BISNISMARKET.COM - Perkembangan terkini di Serie A Italia memicu diskusi hangat mengenai ambisi struktural AC Milan menyambut paruh kedua musim ini. Pembahasan ini berpusat pada manuver klub selama jendela transfer pemain periode musim dingin yang telah ditutup.
Seorang jurnalis ternama sekaligus penggemar setia AC Milan, Carlo Pellegatti, angkat bicara mengenai hal ini.

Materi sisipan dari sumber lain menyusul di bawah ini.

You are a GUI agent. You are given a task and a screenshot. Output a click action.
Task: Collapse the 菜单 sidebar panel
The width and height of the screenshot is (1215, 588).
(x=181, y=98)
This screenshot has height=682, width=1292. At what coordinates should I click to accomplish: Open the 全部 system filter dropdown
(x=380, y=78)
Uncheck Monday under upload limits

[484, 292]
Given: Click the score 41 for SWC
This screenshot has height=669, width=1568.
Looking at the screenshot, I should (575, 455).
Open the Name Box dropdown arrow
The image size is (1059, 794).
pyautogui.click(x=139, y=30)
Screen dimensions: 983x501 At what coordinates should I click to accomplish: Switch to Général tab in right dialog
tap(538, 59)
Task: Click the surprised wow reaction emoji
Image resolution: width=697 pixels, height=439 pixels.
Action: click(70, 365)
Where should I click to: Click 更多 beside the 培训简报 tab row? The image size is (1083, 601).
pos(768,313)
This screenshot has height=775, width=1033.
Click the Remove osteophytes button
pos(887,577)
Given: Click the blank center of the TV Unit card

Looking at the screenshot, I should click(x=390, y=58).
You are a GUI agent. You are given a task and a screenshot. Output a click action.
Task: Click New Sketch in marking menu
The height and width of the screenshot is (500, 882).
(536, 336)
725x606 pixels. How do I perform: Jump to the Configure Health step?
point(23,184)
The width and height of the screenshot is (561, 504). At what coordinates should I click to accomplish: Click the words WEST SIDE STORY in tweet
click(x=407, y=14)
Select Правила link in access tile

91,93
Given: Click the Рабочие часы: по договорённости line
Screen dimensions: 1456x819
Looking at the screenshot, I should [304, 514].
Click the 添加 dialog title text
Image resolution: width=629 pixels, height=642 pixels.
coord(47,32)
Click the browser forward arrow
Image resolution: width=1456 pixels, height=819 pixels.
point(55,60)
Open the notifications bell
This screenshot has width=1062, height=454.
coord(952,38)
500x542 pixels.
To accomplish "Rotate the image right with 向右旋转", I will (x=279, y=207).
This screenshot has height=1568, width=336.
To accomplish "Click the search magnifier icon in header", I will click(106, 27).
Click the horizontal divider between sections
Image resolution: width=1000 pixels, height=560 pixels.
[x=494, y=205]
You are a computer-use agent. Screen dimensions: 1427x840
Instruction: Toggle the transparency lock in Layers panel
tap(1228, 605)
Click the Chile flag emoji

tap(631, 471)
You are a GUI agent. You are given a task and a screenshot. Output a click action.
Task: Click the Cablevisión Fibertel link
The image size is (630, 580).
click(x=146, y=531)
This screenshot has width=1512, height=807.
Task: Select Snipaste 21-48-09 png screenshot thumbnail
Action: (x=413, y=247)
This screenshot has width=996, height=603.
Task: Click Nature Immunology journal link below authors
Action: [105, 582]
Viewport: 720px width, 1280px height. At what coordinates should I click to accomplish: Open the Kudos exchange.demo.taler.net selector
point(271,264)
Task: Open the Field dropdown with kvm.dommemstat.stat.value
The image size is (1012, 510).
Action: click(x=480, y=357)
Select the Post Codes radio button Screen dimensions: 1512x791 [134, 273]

Ia menyampaikan pandangannya saat menjadi narasumber di saluran TMW Radio.
Pellegatti mengemukakan evaluasi mendalam mengenai ambisi manajemen klub yang dipimpin oleh pemilik saat ini, Gerry Cardinale. Fokus utamanya adalah pada keputusan yang diambil—atau justru tidak diambil—selama bursa transfer Januari lalu.
Menurut pandangannya, terdapat isu fundamental terkait mentalitas klub saat ini, yang dinilai kurang positif dalam menghadapi persaingan ketat. Ia menyoroti bagaimana label "blok mental" sering digunakan tanpa penjelasan yang memadai.
"Saat ini sedang dibicarakan mengenai blok mental, situasi yang sama sekali tidak positif, tetapi sering kali label ini digunakan untuk menutupi segalanya tanpa benar-benar menjelaskan apa pun," ujar Carlo Pellegatti.
Kritik tajam Pellegatti diarahkan secara spesifik kepada figur pemilik klub, Gerry Cardinale, terkait kurangnya langkah agresif di bursa transfer. Ia mengaitkan hal ini dengan target klub untuk kompetisi besar seperti Liga Champions.
Pellegatti menekankan bahwa klub dengan ambisi tinggi seharusnya mengambil langkah konkret untuk memperkuat skuad demi menjaga daya saing. Salah satu nama yang disorot adalah Donyell Malen dari Borussia Dortmund.
"Sebuah kepemilikan yang ambisius pasti akan merekrut Malen demi bersaing di Liga Champions dan tetap berada di jalur perebutan gelar juara; jika permintaan pelatih untuk profil tertentu ditolak, sinyalnya sangat jelas!" kata Carlo Pellegatti.
Ia menegaskan bahwa penilaiannya ini bukan didasarkan pada preferensi pribadi semata, melainkan sebuah fakta yang terlihat dari kebijakan operasional klub. Hal ini menjadi indikasi penting mengenai arah strategis pemilik saat ini.